Confidential or Sensitive Data on a Share
This article applies to: Shared File Services
Overview
HIPAA
Shared File Services can be used to store HIPAA data in compliance with the HIPAA Administrative Simplification Regulation Text.
HIPAA data storage must also meet the requirements for Confidential/High-risk (below).
Confidential/High-risk
Shared File Services can be used to store Confidential/high-risk data as defined by Cornell Policy 5.10, with the following limitations:
- CIFS shares from SFS may be configured to store Confidential/high-risk data as defined by Policy 5.10 Information Security.
- Note: Confidential/high-risk data is only allowed on specially configured shares.
- NFSv3 shares/exports which are Campus-facing are not allowed to store Confidential/high-risk data due to the lack of encryption on both the session-authentication and the data flow.
- Caveat: NFSv3 shares/exports which are only accessible by servers in the Extra Tier within CIT's Managed Servers service may receive ITSO approval for storage of confidential/high-risk data.
- PCI data storage is not allowed on SFS.
Sensitive information is not allowed in file names or directory names. This example links a person to their SSN and a credit card and a driver’s license and would not be allowed.
\\files.cornell.edu\CIT\Personnel\Fred-Burfle\SSN-123-45-6789\Corporate-VISA-0987654321\NY-Driver-License-ID-123-456-789.jpg
Requirements
As defined in Cornell Policy 5.10 there is a substantial set of requirements which must be fully met in order to store confidential/high-risk data on Shared File Services. While the service itself is configured in order to meet the “Baseline Requirements Specific to Application and File Servers,” the majority of the requirements are the responsibility and liability of the SFS customer to identify and meet.
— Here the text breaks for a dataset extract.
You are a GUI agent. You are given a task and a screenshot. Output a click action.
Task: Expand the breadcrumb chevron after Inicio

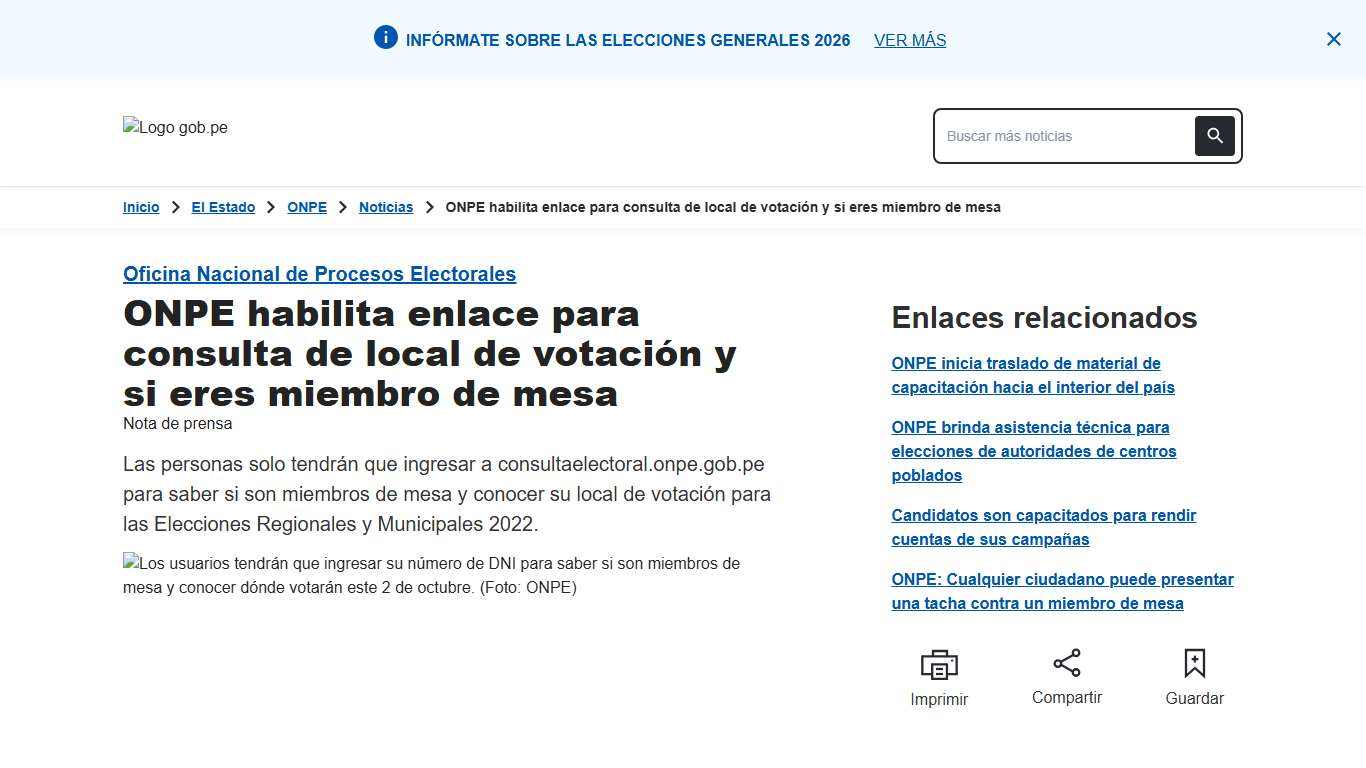coord(175,207)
A partial list of the requirements you must meet includes:
- Access to confidential/high-risk data is logged.
- Failed access attempts are logged.
- Quarterly, verify that only authorized accounts have access to confidential/high-risk data.
- Systems are scanned with a data discovery tool semiannually.
- Confidential/high-risk data is encrypted on any system not located on one of the Cornell campuses or other formal university location.
- Confidential/high-risk data is encrypted on any laptop, netbook, tablet, smart phone, PDA, or other mobile device.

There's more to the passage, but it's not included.